Marcelo Rebelo de Sousa referiu expressamente que «ele marcou a vida de todos os que consigo se cruzaram», e Luís Marques Mendes, no comentário semanal da SIC, terminava a sua intervenção lembrando que partira alguém a que o país «muito ficou a dever».

A recordação que dele conservo é a de uma pessoa bondosa, serena, sem se lamentar do que lhe tinha acontecido, aceitando a decisão dos médicos e cumprindo com rigor tudo o que lhe era proposto. Homem corajoso e inteligente, enfrentou de olhos nos olhos a doença que o atingiu e nunca voltou as costas às ‘exigências’ dos tratamentos, por vezes bem difíceis de suportar.

Sempre que estava comigo, nunca me falou da evolução da doença e apenas se preocupava em saber se me estava a dar trabalho, pois «não queria incomodar ninguém». Um exemplo nos dias de hoje, onde tudo se põe em causa e a confiança quase desapareceu.

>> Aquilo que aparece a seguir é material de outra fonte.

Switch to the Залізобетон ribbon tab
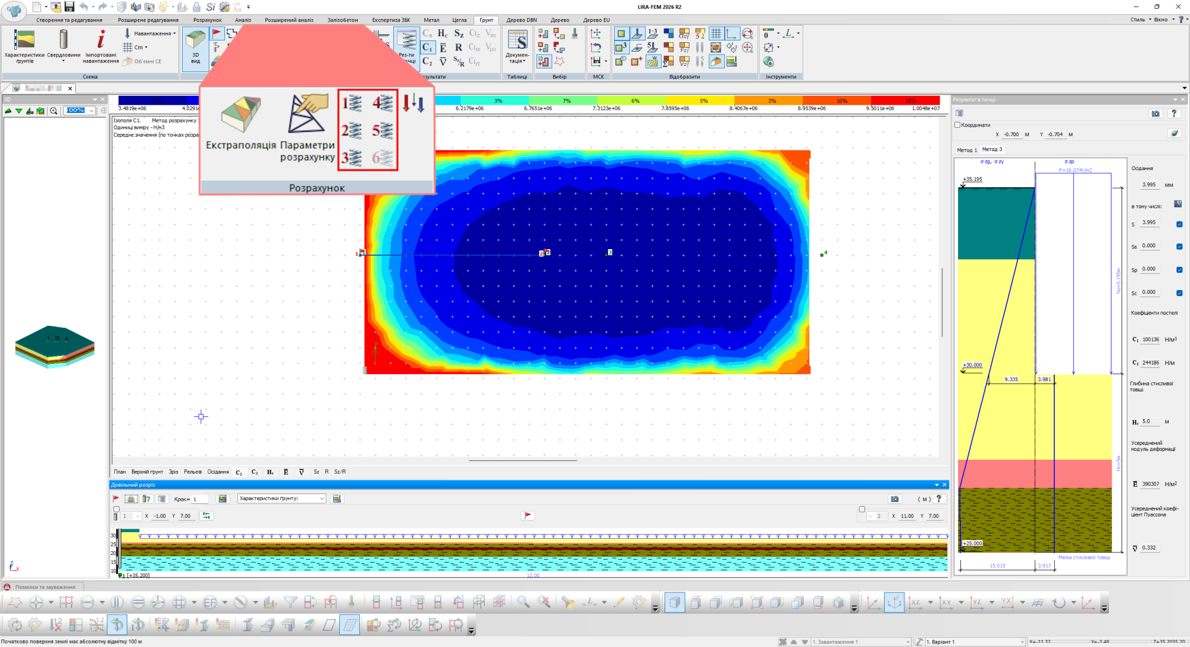The image size is (1190, 647). 343,20
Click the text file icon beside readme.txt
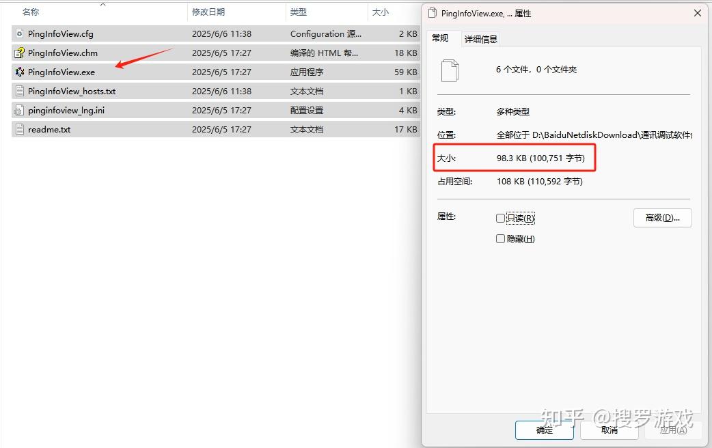Image resolution: width=712 pixels, height=448 pixels. (19, 129)
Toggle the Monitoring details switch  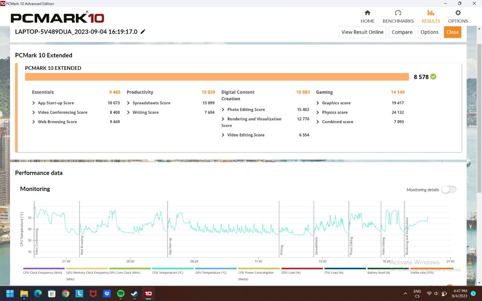point(449,190)
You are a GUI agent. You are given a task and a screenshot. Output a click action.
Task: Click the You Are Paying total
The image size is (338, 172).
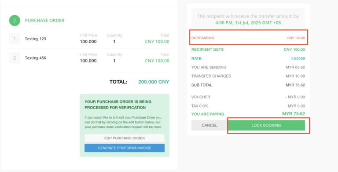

Marcou-me particularmente o comportamento da sua família e a forma extraordinária e zelosa como sempre cuidou dele. De todas as vezes que me desloquei à sua residência pude comprovar que, na verdade, ele era mesmo um privilegiado por estar cercado de amor e dos cuidados dos que lhe eram queridos. E sublinhava que a sua ‘história’ não podia servir de exemplo para ninguém, visto dispor de condições que a maioria das pessoas não tinha. E, em minha opinião, o ‘privilégio’ não se devia às condições materiais mas ao suporte familiar, o que é cada vez mais raro nos nossos dias.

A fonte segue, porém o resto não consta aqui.